Hay aficiones deportivas que me resultan misteriosas. Nunca he entendido qué puede albergar el cerebro de una persona que se da una paliza de cientos de kilómetros para llegarse hasta un pico del Pirineo, aparcar allí como malamente puede, instalarse en el borde de la carretera y aplaudir –o dar saltos, o incluso, eventualmente, echarse una carrerita– al paso de un grupo de ciclistas, para luego recoger los bártulos, salir del atasco con Dios y ayuda y volver a casa con el tiempo justo de echar una cabezada y estar puntual el lunes en la oficina. Estoy seguro de que el asunto tiene gato encerrado, porque me conozco alguna gente que lo hace y que no es en absoluto estúpida, pero admito sinceramente que para mí es un enigma total.

• _TAREA_
Transcribe tal cual, del texto sobre las aficiones deportivas, el fragmento que va desde "Hay aficiones deportivas" hasta "un enigma total.", ambos incluidos.

• _DATOS EXTRAÍDOS_

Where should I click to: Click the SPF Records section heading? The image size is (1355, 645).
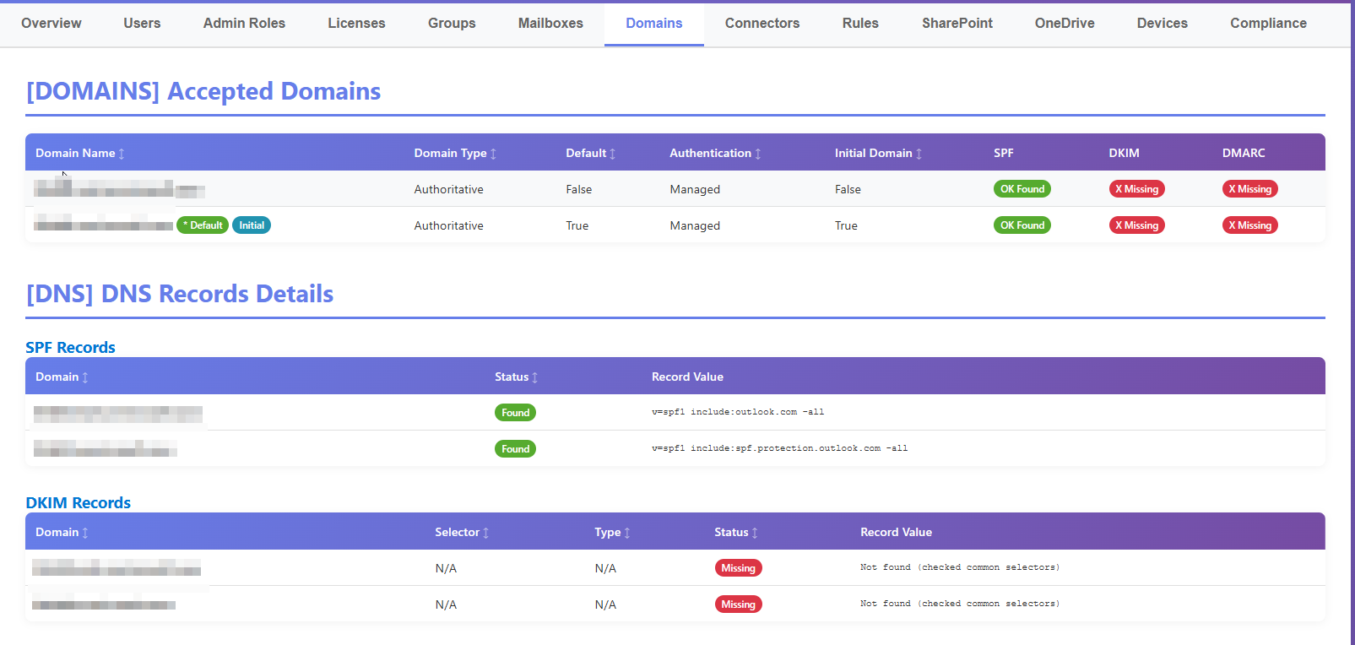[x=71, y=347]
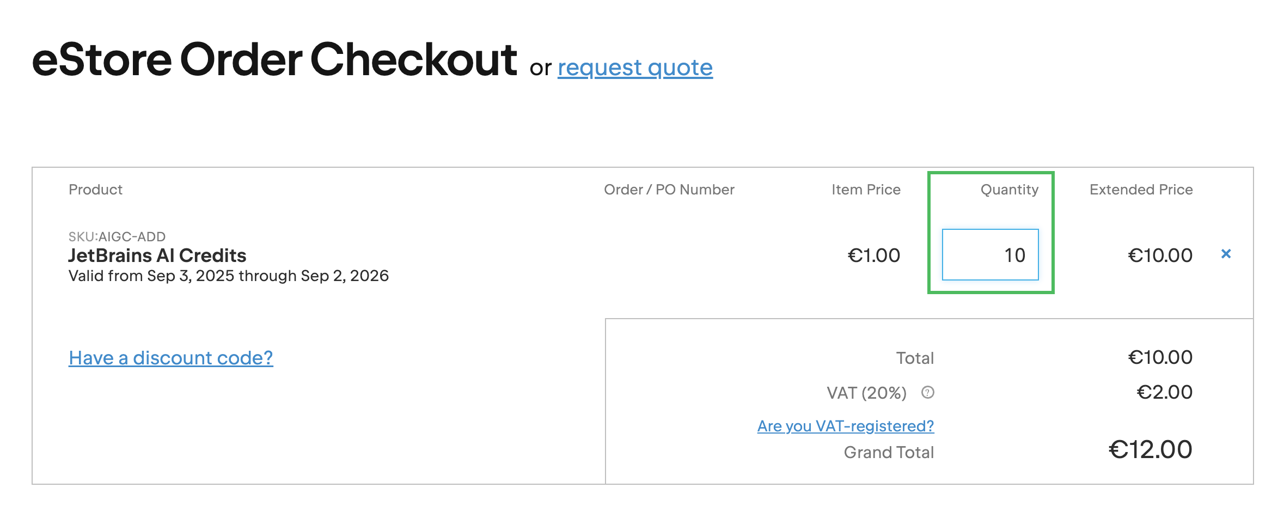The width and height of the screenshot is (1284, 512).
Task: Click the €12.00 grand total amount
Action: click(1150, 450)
...
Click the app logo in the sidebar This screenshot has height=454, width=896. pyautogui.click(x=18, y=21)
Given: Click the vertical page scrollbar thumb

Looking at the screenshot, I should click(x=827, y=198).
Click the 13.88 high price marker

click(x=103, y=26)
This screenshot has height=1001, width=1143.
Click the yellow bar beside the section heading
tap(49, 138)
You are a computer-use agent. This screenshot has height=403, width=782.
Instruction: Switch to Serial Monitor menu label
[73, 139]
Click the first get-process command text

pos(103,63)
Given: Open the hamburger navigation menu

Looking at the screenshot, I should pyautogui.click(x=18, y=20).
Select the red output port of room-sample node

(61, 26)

• _TU RESPUESTA_
Hay aficiones deportivas que me resultan misteriosas. Nunca he entendido qué puede albergar el cerebro de una persona que se da una paliza de cientos de kilómetros para llegarse hasta un pico del Pirineo, aparcar allí como malamente puede, instalarse en el borde de la carretera y aplaudir –o dar saltos, o incluso, eventualmente, echarse una carrerita– al paso de un grupo de ciclistas, para luego recoger los bártulos, salir del atasco con Dios y ayuda y volver a casa con el tiempo justo de echar una cabezada y estar puntual el lunes en la oficina. Estoy seguro de que el asunto tiene gato encerrado, porque me conozco alguna gente que lo hace y que no es en absoluto estúpida, pero admito sinceramente que para mí es un enigma total.